Denka września

Kolejny miesiąc minął w zastraszającym tempie. Ostatnio nawet nie wiem, dlaczego tak szybko mi one lecą. Czas na kolejne denko, tym razem wrześniowe:


1. Płyn micelarny, który jest moim ulubieńcem. Na pewno kupię ponownie.
2. Pasta Thera Med, czyli mój kolejny ulubienic. Kupię ponownie.
3. Krem do twarzy Alterra. Był całkiem dobry, ale mnie szczególnie nie zachwycił. Nawilżanie jest przeciętne. Nie wiem, czy jeszcze kupię.
4. Żel pod oczy FlosLek.

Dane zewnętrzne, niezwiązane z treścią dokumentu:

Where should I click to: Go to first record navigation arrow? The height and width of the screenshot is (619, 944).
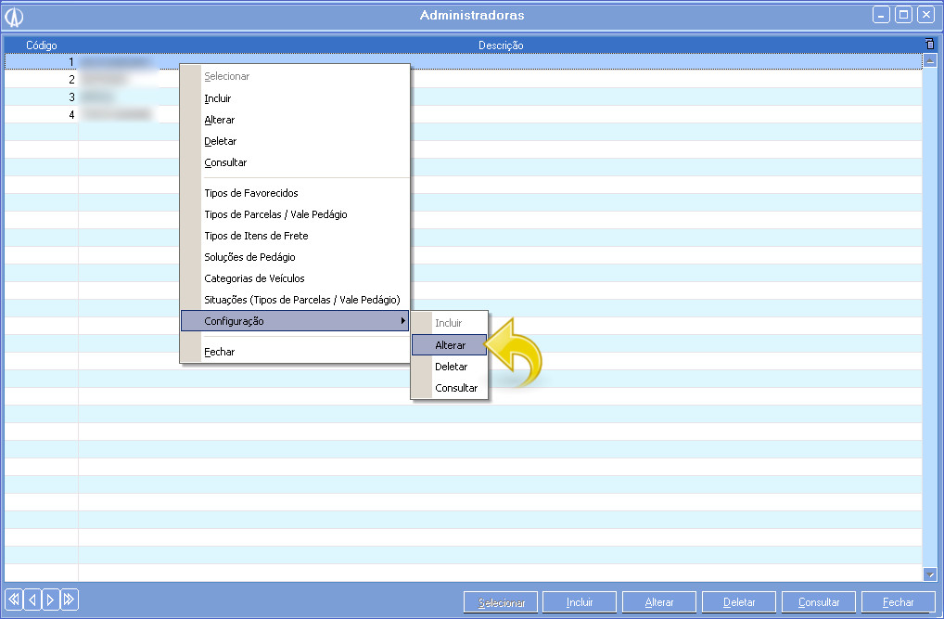coord(14,600)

Według zapewnień producenta powinien zmniejszać sińce i obrzęki wokół oczu. Co do tego drugiego nie wypowiem się, bo nie mam takiego problemu, ale sińców niestety nie zmniejsza. Nie kupię ponownie.
5. Glinka Ghassoul. Do tej na pewno nie wrócę, ale z innej firmy chętnie wypróbuję, bo słyszałam o niej dużo dobrych rzeczy i chcę jej dać drugą szansę.
6. Olejek arganowy. Kupiłam go z myślą o pielęgnacji twarzy, niestety mnie zapycha. Na włosach za to sprawdza się świetnie, są mięciutkie i błyszczące. Ze względu na cenę nie wiem, czy kupię ponownie.
7. Próbki perfum Yves Rocher. Podobały mi się, ale mojego serca nie podbiły.
8. Próbka podkładu Eveline Magical Cover. Jak dla mnie był beznadziejny, w ciągu dnia tworzył ciemniejsze, nieestetyczne plamy. Nie kupię ponownie.
9. Próbka wyszczuplającego balsamu Love Me Green. O ile inne balsamy z tej firmy bardzo mi się spodobały (ten pomarańczowy po prostu cudo!), ten nie przypadł mi do gustu. Trudno się wchłaniał i rolował na ciele. Nie kupię ponownie.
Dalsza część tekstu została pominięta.